Australian pharmacies have been inundated with people wanting to buy hydroxychloroquine (Plaquenil) and chloroquine OTC or via scripts from their GPs.

This follows the World Health Organisation calling the drugs a potentially useful preventative and curative treatment for COVID-19 and US President Donald Trump endorsing them as “game changers”.

Trump pointed to a small study in France as evidence the federal government should look at the malaria drugs combined with antibiotics while WHO Director-General Tedros Adhanom Ghebreyesus underscored that untested drugs can provide false hope and cause a shortage of proven treatments needed for other diseases.

Demand for the drug has, according to the Pharmaceutical Society of Australia, resulted in scarcity for patients who rely on them, especially when it comes to patients with rheumatoid arthritis, malaria and lupus.
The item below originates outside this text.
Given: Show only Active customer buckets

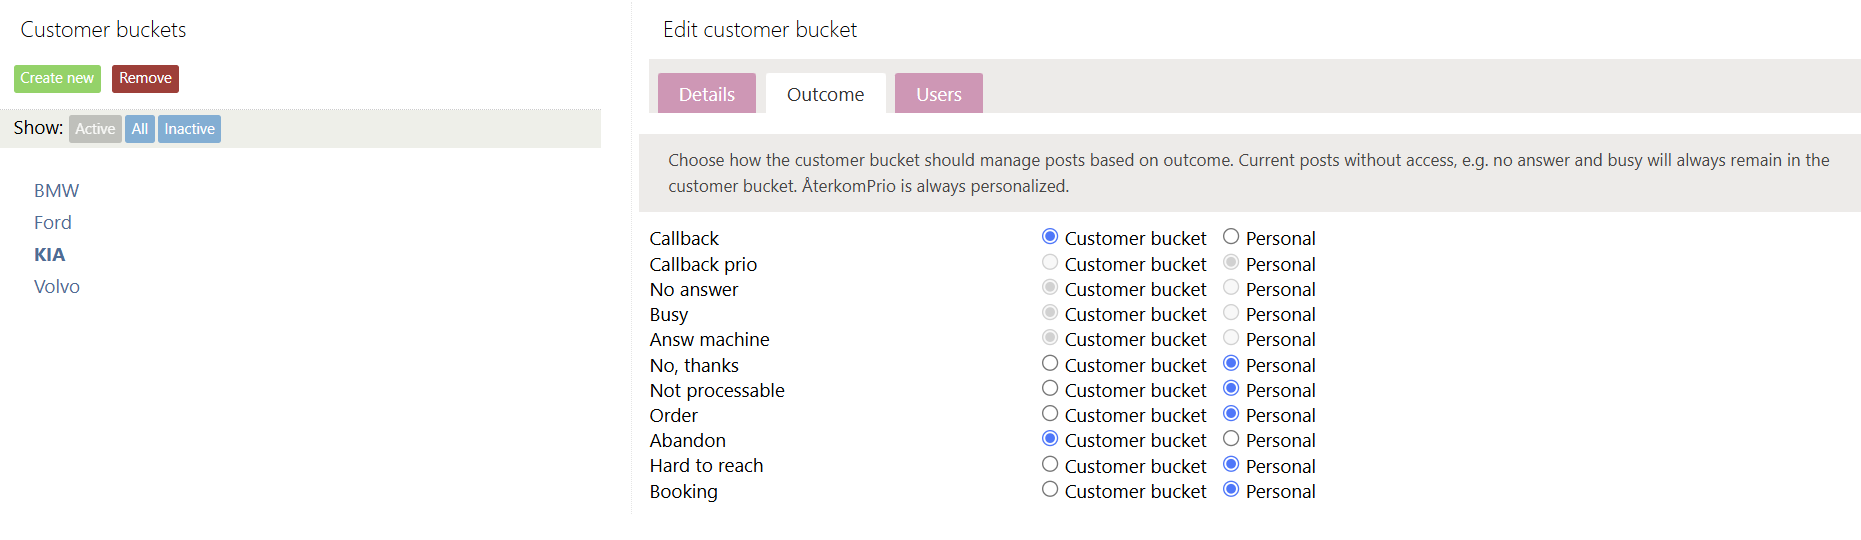Looking at the screenshot, I should 95,129.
Pharmacists have written to the Royal Australian College of GPs (RACGP) and Australian Medical Association (AMA) to request that their members stop prescribing the drugs. This request has been backed by the Australian Medical Association.

A man and his wife took chloroquine phosphate to protect themselves from COVID-19 in Arizona. The man died from ingesting it and his wife is in critical care.

Chloroquine has been found to be effective against some viruses but a recent WHO report stated that in studies with animals and in randomised controlled trials with humans the medication has been “largely disappointing” against COVID-19.

For the moment doctors and scientists are not giving the thumbs up, saying further clinical studies are required before any valid statements about the drugs efficacy against COVID-19 can be made.